Exercise goal: Print the data exactly. Pictures stay out.

Data provided:
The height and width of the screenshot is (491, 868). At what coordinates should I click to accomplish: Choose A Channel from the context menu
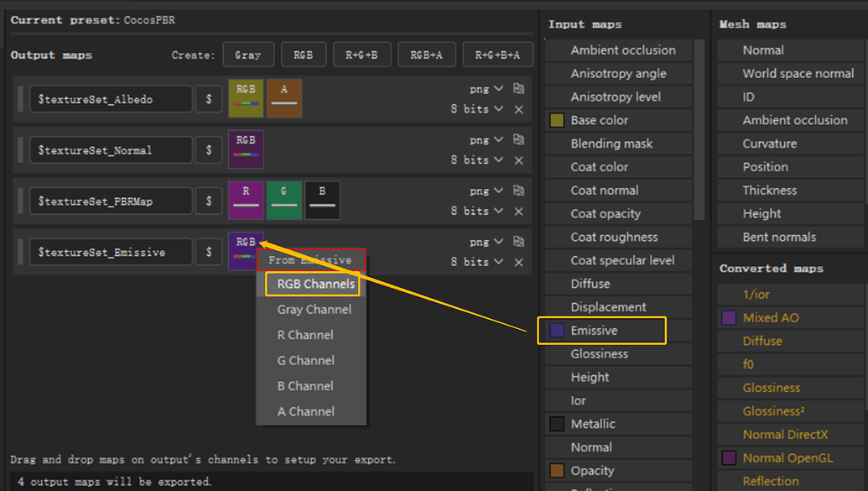point(313,411)
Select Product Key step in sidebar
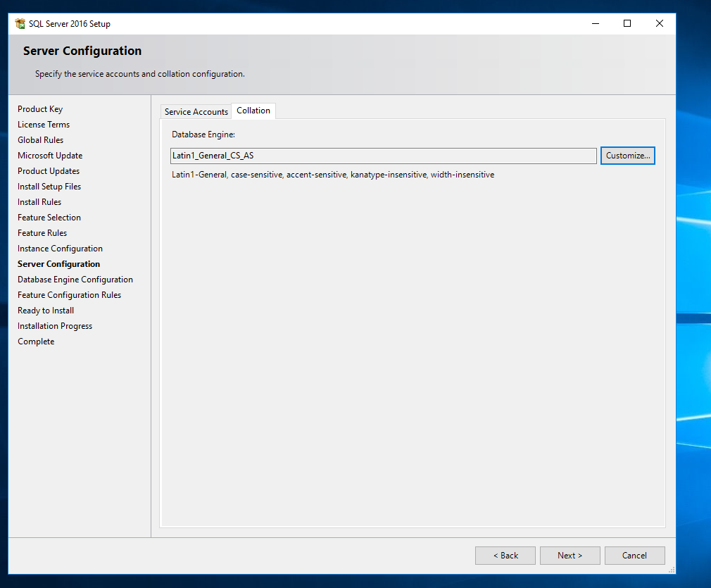This screenshot has height=588, width=711. [x=40, y=109]

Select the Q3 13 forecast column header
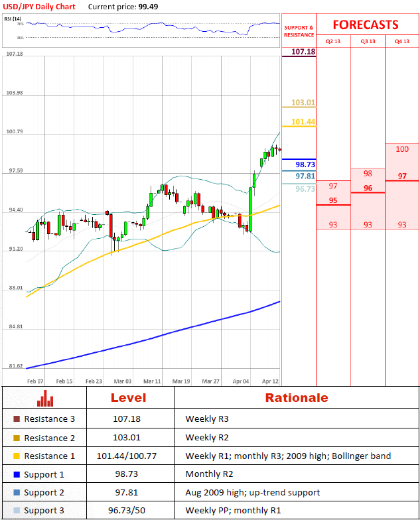tap(368, 41)
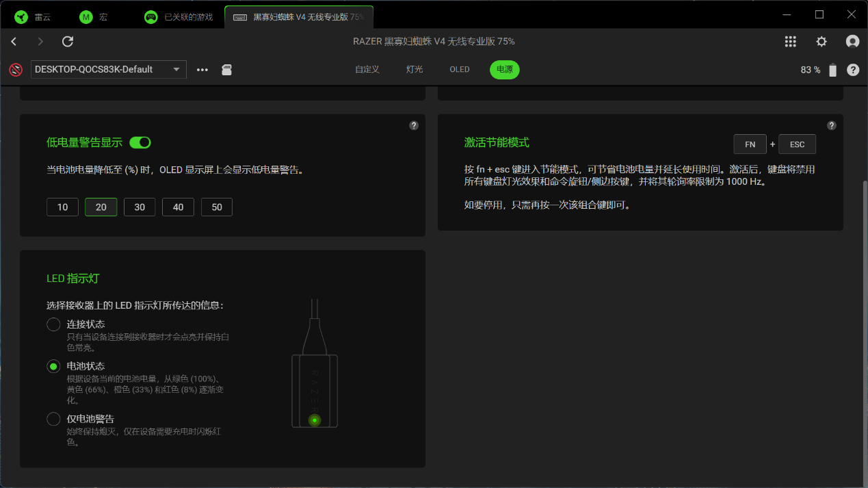868x488 pixels.
Task: Expand the DESKTOP-QOCS83K-Default profile dropdown
Action: tap(109, 69)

Reply:
The height and width of the screenshot is (491, 868). At what coordinates should I click to accomplish: Choose A Channel from the context menu
point(313,411)
Select Product Key step in sidebar
This screenshot has height=588, width=711. [x=40, y=109]

Select the Q3 13 forecast column header
tap(368, 41)
868x488 pixels.
Task: Expand the DESKTOP-QOCS83K-Default profile dropdown
Action: tap(109, 69)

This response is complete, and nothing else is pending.